Collected data:
※ ※ ※
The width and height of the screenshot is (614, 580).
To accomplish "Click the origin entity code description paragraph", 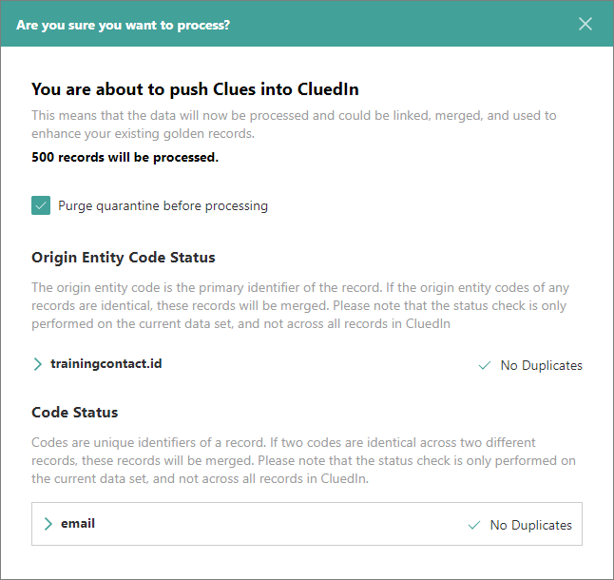I will (300, 305).
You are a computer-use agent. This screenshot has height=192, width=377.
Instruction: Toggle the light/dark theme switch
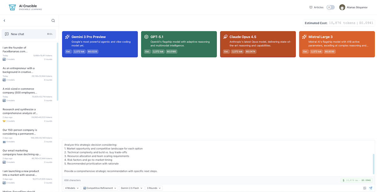click(x=331, y=7)
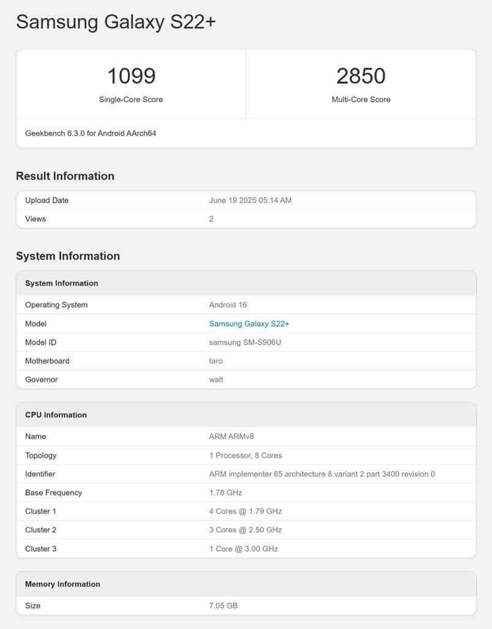Click the Cluster 3 value 1 Core @ 3.00 GHz

click(x=243, y=548)
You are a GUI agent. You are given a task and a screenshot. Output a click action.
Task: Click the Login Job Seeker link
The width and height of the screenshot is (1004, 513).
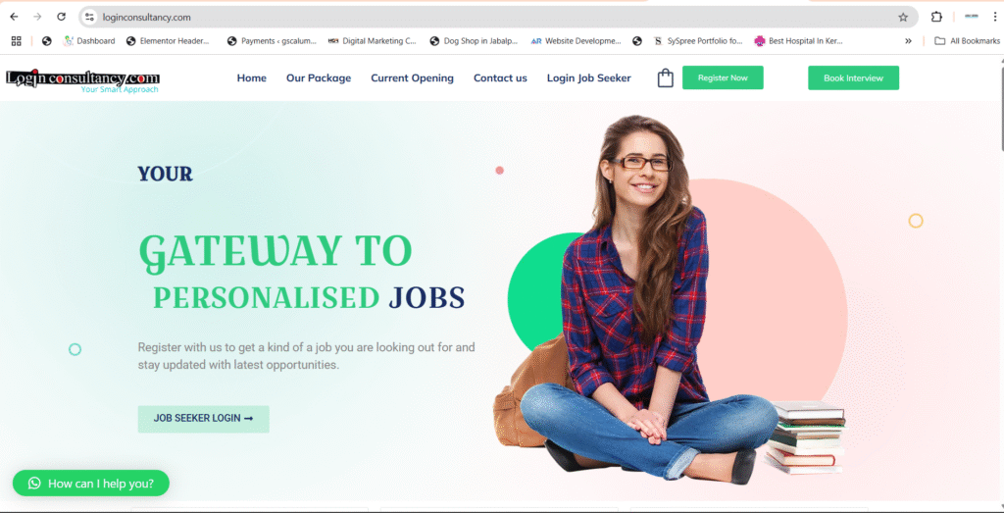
※ ※ ※
_Assignment_:
Output nothing but the number of lines in the data containing the string "screenshot".

_Output below_:
4